Breaking International Law?

The other day, a Government minister announced that the Government were about to break international law in a specific and limited way. Their comments related to the latest stage of Brexit negotiations and the Internal Market bill that is going through the House of Commons at the moment.

Before I go any further, I want to repeat my view that the very fact that a Government minister declared a willingness to break the law was morally wrong in and of itself. Furthermore, the example set of being willing to go back on your word is horrendous. Regardless of whether or not a law has been broken, there has been a clear moral failure here. 

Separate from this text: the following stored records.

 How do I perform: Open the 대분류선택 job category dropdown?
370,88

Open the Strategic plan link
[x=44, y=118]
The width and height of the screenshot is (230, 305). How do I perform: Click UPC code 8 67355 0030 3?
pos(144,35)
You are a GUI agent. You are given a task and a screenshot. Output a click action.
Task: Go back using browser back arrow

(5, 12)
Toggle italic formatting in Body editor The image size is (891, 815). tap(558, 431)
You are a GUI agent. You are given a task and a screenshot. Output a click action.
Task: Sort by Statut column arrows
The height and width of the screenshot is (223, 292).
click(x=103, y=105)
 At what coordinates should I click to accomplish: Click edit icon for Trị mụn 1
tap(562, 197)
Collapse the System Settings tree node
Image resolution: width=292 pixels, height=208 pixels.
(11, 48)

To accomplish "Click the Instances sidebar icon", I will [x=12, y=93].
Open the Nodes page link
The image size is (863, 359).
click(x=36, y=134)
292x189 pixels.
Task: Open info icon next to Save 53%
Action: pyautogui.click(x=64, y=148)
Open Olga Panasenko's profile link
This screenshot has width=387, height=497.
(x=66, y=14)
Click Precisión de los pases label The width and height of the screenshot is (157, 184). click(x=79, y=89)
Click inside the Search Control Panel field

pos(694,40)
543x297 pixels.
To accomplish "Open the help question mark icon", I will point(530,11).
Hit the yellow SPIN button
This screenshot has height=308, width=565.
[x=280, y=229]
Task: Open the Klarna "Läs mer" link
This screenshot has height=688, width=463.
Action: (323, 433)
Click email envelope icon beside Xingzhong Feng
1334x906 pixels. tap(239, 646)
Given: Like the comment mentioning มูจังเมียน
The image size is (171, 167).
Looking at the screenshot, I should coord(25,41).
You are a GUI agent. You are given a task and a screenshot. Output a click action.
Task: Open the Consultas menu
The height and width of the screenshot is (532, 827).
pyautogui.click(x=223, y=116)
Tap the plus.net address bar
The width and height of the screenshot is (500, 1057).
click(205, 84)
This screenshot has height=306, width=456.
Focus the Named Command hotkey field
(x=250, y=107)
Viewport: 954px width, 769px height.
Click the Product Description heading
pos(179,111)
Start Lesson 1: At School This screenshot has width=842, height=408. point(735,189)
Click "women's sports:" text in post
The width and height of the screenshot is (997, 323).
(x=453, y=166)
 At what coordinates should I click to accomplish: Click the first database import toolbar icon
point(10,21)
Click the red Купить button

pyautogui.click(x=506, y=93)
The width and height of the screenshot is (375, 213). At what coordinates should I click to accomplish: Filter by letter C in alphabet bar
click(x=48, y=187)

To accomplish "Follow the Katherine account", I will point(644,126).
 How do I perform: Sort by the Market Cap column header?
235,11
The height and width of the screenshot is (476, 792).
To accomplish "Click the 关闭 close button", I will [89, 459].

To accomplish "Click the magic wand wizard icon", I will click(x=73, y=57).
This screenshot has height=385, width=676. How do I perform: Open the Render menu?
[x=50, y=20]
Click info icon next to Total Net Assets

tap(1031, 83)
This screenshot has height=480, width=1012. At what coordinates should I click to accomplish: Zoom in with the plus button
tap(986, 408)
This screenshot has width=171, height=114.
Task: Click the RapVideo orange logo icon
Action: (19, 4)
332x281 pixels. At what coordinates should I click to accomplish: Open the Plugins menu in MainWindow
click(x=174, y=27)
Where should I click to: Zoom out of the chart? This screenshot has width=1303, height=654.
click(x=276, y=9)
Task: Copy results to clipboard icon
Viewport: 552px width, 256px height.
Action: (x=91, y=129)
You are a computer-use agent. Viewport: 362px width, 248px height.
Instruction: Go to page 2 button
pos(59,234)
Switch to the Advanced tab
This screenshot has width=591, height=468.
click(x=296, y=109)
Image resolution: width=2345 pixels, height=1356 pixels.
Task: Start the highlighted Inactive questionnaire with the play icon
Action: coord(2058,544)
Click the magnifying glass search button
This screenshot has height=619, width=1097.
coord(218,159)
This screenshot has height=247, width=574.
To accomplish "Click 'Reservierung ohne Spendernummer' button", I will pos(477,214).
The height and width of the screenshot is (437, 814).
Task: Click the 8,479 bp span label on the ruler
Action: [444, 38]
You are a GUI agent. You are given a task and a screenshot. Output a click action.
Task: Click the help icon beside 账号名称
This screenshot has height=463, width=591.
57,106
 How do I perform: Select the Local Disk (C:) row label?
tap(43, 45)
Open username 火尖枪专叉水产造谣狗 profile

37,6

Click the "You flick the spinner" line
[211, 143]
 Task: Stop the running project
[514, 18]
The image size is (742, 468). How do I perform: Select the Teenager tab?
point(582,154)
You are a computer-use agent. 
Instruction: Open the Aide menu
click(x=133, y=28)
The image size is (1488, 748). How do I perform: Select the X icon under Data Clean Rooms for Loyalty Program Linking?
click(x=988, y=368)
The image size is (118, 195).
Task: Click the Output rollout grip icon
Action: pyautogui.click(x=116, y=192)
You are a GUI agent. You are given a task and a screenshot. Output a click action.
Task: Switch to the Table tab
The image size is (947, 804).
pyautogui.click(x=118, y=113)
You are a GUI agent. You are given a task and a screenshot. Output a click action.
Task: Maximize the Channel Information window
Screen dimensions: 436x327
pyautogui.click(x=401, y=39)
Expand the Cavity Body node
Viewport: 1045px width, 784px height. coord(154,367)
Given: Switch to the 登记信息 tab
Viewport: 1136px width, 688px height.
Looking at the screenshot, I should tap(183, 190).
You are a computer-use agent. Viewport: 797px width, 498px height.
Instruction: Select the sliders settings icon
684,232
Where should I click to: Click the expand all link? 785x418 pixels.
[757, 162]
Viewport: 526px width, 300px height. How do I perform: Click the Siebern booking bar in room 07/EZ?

However, just because there was a moral failure and just because the minister said the Government would break the law, doesn’t mean that a law has necessarily been broken. I may convince myaelf that living on a diet of jelly beans is breaking the law. I may announce my intention to break the law by doing this. My lack of concern for my health and my willingness to break the law may be morally wrong and I may be breaking house rules and going back on my word to my wife but no matter how much I believe I am breaking the law and not matter how many jelly beans I consume, I have not in fact broken the law.

So, in the midst of a mixture of outrage, amusement (the jokes write themselves) and a very effective online trolling of the Government, the risk is that we don’t stop to ask what is actually happening here. Therefore, I thought I would include a few articles looking at what the issues are in a little more detail.

The first issue is the question of what international Law is and what it means to break it.  When I was at University reading law, there were expectations about which subjects you should take in your final year in order to progress in the legal profession. This tended to include complex (in my opinion dull) but potentially lucrative areas of law such as Commercial Law. However, during my second year, I decided that I did not wish to pursue a career as a solicitor or barrister. This freed my up to make my own choices.  I realised that there were potentially interesting subjects to look at such as English Legal History and International Law.

I was right to choose them. I found them enjoyable and happened to be good at them too gaining firsts in both modules.  However, International Law was the poor man of academic law to the point that where success in other modules might lead to additional prizes being awarded at graduation, my professor had to acknowledge that no such prize existed in this area. I say this not to boast but to make the point. International Law has in recent years become accepted and lucrative but it was not always that way and this change seems to have happened without any public debate or consideration.

You see, the question back in the early 90s was whether or not calling something Law actually made it law. You might have something that modelled itself around legal processes but it would not necessarily be law.  If International Law is law at all, then it is closest perhaps to contract law and property law. That is because it is based on agreements between consenting parties but instead of those parties being individuals and companies, they are Governments and alliances. Yet, there was a strong view that vital ingredients were missing so that you could not really consider it law.

Again, to help our understanding, this might be similar to a group of people declaring themselves to be a church but when we look, we find that although they gather together in an ornate building and sing songs, there is no teaching of the word, no communion and no baptism.  We would say that such an entity, whatever it is, is not a church.

Now, what are the crucial ingredients for Law? I would suggest that they primarily consist of a sovereign body to make and determine laws and similarly a body empowered to arbitrate justice, ensuring the laws are enforced and handing out penalties when laws are broken.  In the UK, this means that Parliament is sovereign. It can make rules and it can change them. In fact Parliamentary Sovereignty is so important that there is a principle that a parliament cannot bind its successor. In other words, the 2019-2024 Parliament may amend or replace any legislation for the 2017-2019 parliament (and before) that it sees fit.

So, when it comes to International Law, who is the competent sovereign body? Well arguably, such bodies exist in relation to War and Peace (The UN) and to human rights (The ECHR and ICHR). However, in so far as they have a level of sovereignty, it is only because Governments have ceded that sovereignty to them in the same way that EU states have chosen to pool sovereignty together. Even then, this looks like a legal fiction because in reality, Governments choose voluntarily to sign treaties and at any point, sovereignty means that they can end their treat agreements. This may lead to a loss of public standing in the International Community or even to sanctions and military action but this should not be confused with trial and punishment for law breaking.

In the case of the UK’s relationship with the EU then it would have been possible for the UK to have broken EU law as they were part of a treaty that clearly ceded sovereignty. This is not possible now as the UK are no longer part of the EU. Similarly, it may be possible that the UK has broken its own domestic law but this issue will be removed by the passing of an Act of Parliament which will change UK domestic law.

Therefore, it is arguable that the Government was entitled to make a treaty agreement with the EU. If Parliament revisits the matter, it may conclude as a sovereign body that it wants the UK to withdraw from such an agreement.  Britain and the EU are both entitled to do this. In that sense, whilst they may be seen to be acting immorally, it is possible to argue and conclude that they haven’t broken any laws.